Não me reconheço mais. E
não adianta me olhar no espelho durante uma hora seguida ou perguntar pra
alguém quem eu sou. Rio sozinho. Tenho vontade de empinar pipas e bater uma
bola. Ser o prefeito da cidade. Assaltar
bancos com amigos. Matar Sarney a queima
roupa e ser manchete nacional com muito orgulho. Ontem pisei num caco de vidro
e vi o sangue escorrendo e nem parecia que era meu. Nem dor tive. Foi estranho
assim como meus sonhos ultimamente. Tantas pessoas que nem conheço estão neles.
Coisas malucas. Vi um homem em ritmo frenético transando com uma mulher e
depois o esperma branco e aquoso saindo pelo nariz e pela boca como se a mulher
acabasse de ser retirada de um afogamento.
Não vejo o futuro de forma clara e nem dou palpites. O passado tento
relembrar nas fotos em cima da estante na sala e nem quero saber de livros de
História. O presente é esmagador assim como o calor da ilha e os pensamentos.
Bebo água como se tivesse caminhando por um deserto sem cor numa eterna
diáspora. Dá pavor pensar em faltar grana pra comprar água e eu morrer desidratado.
Antes sentia dó pelo mendigo da esquina da minha casa. Agora não tenho mesmo tempo
pra isso ou talvez seja eu o próprio o mendigo e outros é que me vêem com dó. O
cabelo cresceu, as unhas, o desvio na coluna, a paranoia. Tenho um canal pra
fazer no segundo molar inferior direito.
O mundo ta cada vez mais sem pé nem cabeça ou sou eu ou os dois.
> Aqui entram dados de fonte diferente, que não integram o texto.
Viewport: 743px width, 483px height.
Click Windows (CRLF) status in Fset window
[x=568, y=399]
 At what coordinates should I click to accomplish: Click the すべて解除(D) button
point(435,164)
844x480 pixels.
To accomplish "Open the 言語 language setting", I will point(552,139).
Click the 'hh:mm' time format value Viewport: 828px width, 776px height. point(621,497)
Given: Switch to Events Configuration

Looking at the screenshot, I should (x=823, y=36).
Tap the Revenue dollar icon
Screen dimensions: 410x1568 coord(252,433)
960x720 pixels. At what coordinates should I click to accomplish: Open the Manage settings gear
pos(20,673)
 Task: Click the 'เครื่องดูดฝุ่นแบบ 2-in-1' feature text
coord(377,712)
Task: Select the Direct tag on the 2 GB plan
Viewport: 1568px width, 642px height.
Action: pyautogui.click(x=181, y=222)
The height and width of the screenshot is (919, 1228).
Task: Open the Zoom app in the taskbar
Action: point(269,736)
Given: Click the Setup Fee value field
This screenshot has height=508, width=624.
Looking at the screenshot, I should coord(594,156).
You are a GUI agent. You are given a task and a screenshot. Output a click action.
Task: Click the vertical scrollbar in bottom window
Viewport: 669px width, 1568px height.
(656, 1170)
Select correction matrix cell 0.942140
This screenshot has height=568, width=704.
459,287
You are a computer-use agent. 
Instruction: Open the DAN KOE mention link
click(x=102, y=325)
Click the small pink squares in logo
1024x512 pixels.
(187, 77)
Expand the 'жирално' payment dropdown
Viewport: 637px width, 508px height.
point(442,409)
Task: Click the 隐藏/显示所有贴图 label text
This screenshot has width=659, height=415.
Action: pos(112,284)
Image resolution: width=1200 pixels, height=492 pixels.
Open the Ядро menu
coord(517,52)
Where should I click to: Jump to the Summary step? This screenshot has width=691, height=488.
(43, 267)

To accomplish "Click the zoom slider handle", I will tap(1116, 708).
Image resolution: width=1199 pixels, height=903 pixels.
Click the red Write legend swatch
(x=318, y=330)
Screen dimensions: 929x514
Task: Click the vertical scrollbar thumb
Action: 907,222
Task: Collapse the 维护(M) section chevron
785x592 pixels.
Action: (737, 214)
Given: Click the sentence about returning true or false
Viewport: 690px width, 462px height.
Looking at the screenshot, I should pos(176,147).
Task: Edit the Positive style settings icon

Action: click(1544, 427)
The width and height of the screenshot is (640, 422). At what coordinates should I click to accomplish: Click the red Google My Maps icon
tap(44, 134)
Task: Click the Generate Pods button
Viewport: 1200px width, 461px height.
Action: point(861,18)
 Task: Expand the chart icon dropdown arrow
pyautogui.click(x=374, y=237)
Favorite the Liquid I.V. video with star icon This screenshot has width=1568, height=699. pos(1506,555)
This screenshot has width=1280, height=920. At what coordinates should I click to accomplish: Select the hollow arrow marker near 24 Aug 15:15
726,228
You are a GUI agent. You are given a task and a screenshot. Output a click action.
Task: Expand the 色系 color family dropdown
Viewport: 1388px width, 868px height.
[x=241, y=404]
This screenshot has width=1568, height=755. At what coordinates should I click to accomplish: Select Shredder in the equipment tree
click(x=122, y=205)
Não
codifico os signos. Medo de parar num hospício como um personagem que criei.
Sou um pouco dele. E isso aqui não é um conto, um poema, um desabafo, um vômito
a la Caio Fernando Abreu ou uma espécie de diário. É uma necessidade como
cagar, mijar, comer, fuder. Não há começo, meio, onde, quando, estilo, final
de efeito, muito menos dor ou prazer, mas vai ter um título como quase
tudo. É isso e pronto. Faz parte. Não
tem onde chegar essas palavras. Sei que tou com um tersol no olho esquerdo e
ele furou e isso significa que está próximo de ficar bom.